§ REQUIREMENT: Copy the records below word for word, leaving every line unchanged.

*** GIVEN RECORDS

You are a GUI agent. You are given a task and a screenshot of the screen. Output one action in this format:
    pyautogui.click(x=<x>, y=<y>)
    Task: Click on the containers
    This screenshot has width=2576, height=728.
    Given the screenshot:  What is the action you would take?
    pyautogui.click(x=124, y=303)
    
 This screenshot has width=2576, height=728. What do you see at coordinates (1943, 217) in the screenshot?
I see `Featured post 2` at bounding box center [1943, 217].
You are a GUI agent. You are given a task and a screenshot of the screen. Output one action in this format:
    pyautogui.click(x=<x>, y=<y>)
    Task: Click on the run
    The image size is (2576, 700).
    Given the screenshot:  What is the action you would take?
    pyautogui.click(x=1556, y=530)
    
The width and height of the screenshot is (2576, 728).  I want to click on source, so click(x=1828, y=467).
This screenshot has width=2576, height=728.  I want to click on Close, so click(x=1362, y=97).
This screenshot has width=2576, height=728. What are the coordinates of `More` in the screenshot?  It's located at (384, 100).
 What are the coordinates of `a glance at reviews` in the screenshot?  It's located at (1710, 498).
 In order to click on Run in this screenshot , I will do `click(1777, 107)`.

******

§ RESPONSE:
You are a GUI agent. You are given a task and a screenshot of the screen. Output one action in this format:
    pyautogui.click(x=<x>, y=<y>)
    Task: Click on the containers
    This screenshot has width=2576, height=728.
    Given the screenshot:  What is the action you would take?
    pyautogui.click(x=124, y=303)
    
 This screenshot has width=2576, height=728. What do you see at coordinates (1943, 217) in the screenshot?
I see `Featured post 2` at bounding box center [1943, 217].
You are a GUI agent. You are given a task and a screenshot of the screen. Output one action in this format:
    pyautogui.click(x=<x>, y=<y>)
    Task: Click on the run
    The image size is (2576, 700).
    Given the screenshot:  What is the action you would take?
    pyautogui.click(x=1556, y=530)
    
The width and height of the screenshot is (2576, 728).  I want to click on source, so click(x=1828, y=467).
This screenshot has width=2576, height=728.  I want to click on Close, so click(x=1362, y=97).
This screenshot has width=2576, height=728. What are the coordinates of `More` in the screenshot?  It's located at (384, 100).
 What are the coordinates of `a glance at reviews` in the screenshot?  It's located at (1710, 498).
 In order to click on Run in this screenshot , I will do `click(1777, 107)`.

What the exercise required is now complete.